MCP EARLY-CAREER INVESTIGATOR

Seeking new techniques
to track protein breakdown

Published March 01 2019

Jana Zecha Jana Zecha has developed techniques that will help researchers learn how protein modifications can affect their stability. Cells are protein factories, constantly making new proteins and breaking down damaged or unnecessary ones. Cells must regulate these processes tightly for thousands of proteins to support cellular function, and Jana Zecha has developed a new technique to monitor this protein turnover.

During her early biology courses in Burghausen, a small town in Bavaria, Zecha became curious about how single molecules work together to produce a functioning organism. She earned a bachelor’s degree at the Technical University of Munich, completing a thesis project on gene expression in gestational diabetes. She became interested in technologies that scientists could harness to investigate the molecular bases of disease.

Zecha remained in Munich to work in Bernhard Küster’s group, earning a master’s degree and then beginning her Ph.D. research, studying how protein modifications determine their breakdown rates at a cell-wide level. Her project built on earlier work in the Küster lab that suggested established methods had difficulty tracking modified proteins.

“Using the classical approaches for the measurement of cellular protein turnover,” Zecha said, “many important aspects of cell biology have so far been overlooked or remained ‘invisible.’”

After developing new techniques and data analysis approaches, she could track breakdown and production of thousands of modified proteins over time. Her work has laid the foundation for future investigations into how protein modifications can affect their stability.

Zecha enjoys teaching young scientists. She has mentored undergraduate researchers in the Küster lab and has taught courses in Munich and Taiwan.

“Although teaching is, of course, always lots of work,” she said, “for me it is also great fun and a pleasure to pass on my enthusiasm for science and guide and help students to recognize and develop their potential.”

Zecha is in the final stage of her Ph.D. thesis work in Bernhard Küster’s lab.

Tagging and tracking modified proteins

Multiple versions of the same protein can arise from a single gene, either through alternative splicing of messenger RNA or through chemical modifications of the final protein product. These modifications can change the protein’s life span, affecting how long it can carry out its function.

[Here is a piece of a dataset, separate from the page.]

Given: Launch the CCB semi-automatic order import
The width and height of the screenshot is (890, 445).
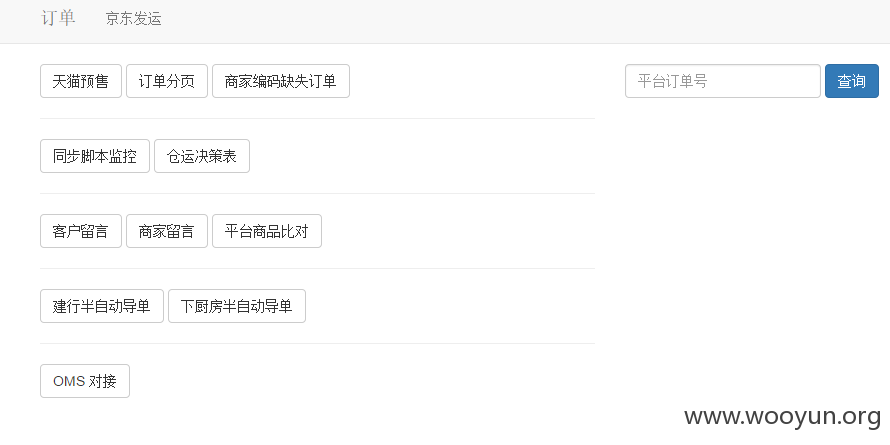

Jana Zecha and her colleagues developed a strategy to measure the life spans of thousands of proteins simultaneously. They fed cells amino acids made with heavier carbon and nitrogen isotopes. As the cells digested old proteins and produced new ones, more and more proteins incorporated heavy amino acids. They combined this system with a tagging method to track protein replacement over time.

The protein lives they measured spanned several orders of magnitude; some were broken down and replaced in minutes, while others lasted weeks. Because their data set captured thousands of proteins, the researchers could detect relationships between protein life span and protein abundance, chemical composition and cellular location. They also detected new relationships between modifications and life span.

“Our study has broad implications for basic as well as pharmaceutical research, since many neurodegenerative, age-related and cancer diseases are associated with altered protein life spans,” Zecha said.

The researchers plan to leverage their new tools to connect protein life span with cancer drug efficacy and side effects.